The estimation of the loads in different parts of the distribution system represents a main function of the DNOs. The electricity cannot be efficiently stored on a large scale (relative to the produced amount), which means that for the DNOs, the estimation of the loads is an indispensable factor in the distribution process. The regression models are some of the most commonly used statistical techniques. For the estimation of electricity/power consumption such approaches are used to model the relationship between consumption and other factors such as weather, type of day, nature of consumption, etc. Usually RL model is used using in most cases the temperature. The advantages of this model are related to the relatively simple implementation, the easy understanding of the relationship between the input and output variables and the easy estimation of the performance of the forecasting model. However, due to the complex dependence between electricity consumption and influence factors, inherent problems arise in identifying the correct model.

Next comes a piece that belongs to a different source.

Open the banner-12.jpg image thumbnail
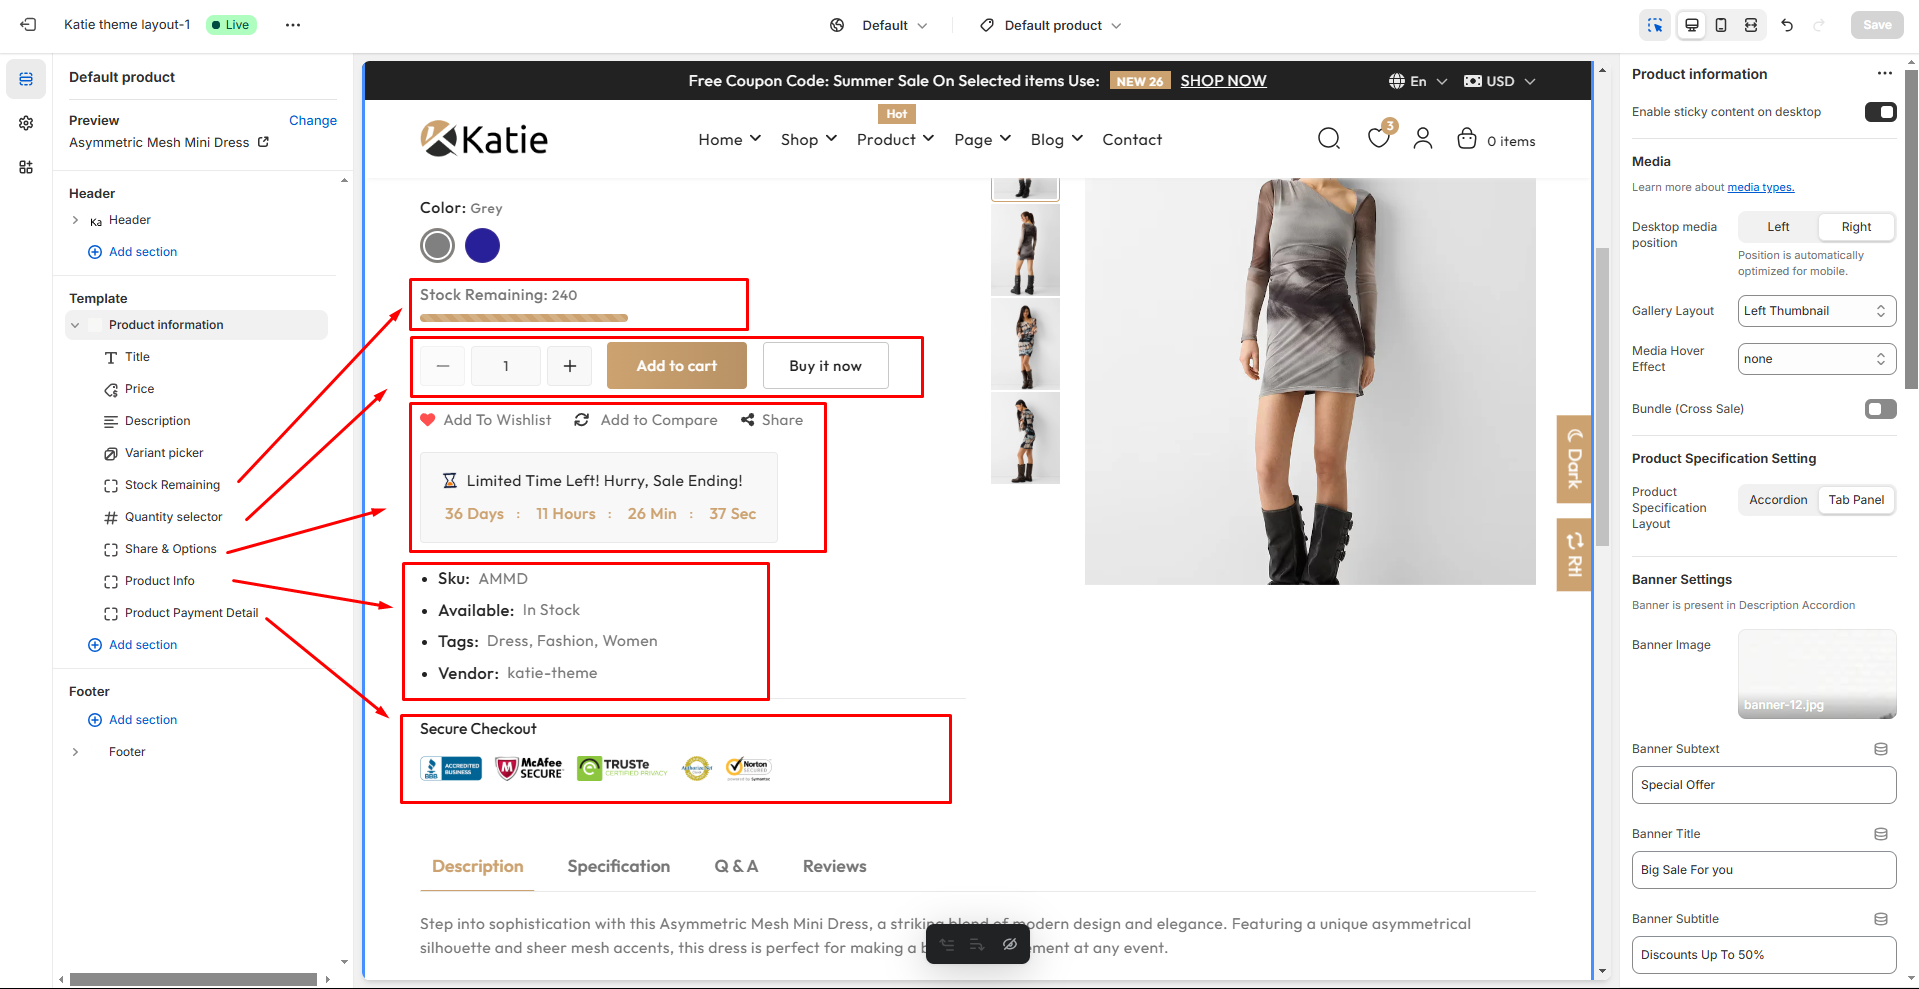This screenshot has width=1919, height=989. pyautogui.click(x=1816, y=673)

To solve this problem, the regression analysis-based approaches for the load modelling from the nodes of electricity distribution networks were treated in the chapter. The approaches refer to estimation of the required powers in the supply points with a mixt structure of the load (i.e. residential, commercial, and industrial) at the hour when the maximum value of the load is recorded and the demand of residential consumers which represent the highest percentage from the load structure fed from the LV/MV electric substations. The proposed approaches were tested in real operation conditions of MV distribution networks from Romania. Thus, the estimation of the loads from the MV/LV electric substations of a test network, at the hour when the maximum value (peak load) was recorded, using the proposed method based on the power correlation, led at an average error for the time frame 7 h (hPL − 5 h; hPL + 1 h) below 1.48% than in the others frames L24 frame or L7 frames (hPL ± 3 h), (hPL − 4 h; hPL + 2 h).

Regarding the estimation of the demand in the case of residential consumers, the comparative analysis of the coefficients associated the estimation function and to those given in the Romanian standard highlighted that the estimated values are lower than the minimum recommended values for the apartments which use natural gas for cooking and individual thermal plants for hot water and heating. This behaviour could be the result of a modified behaviour of the customers or due to the used database which belonging of a characteristic electric substation from the analysed area, while in used data from the Romanian standard are collected from the whole country.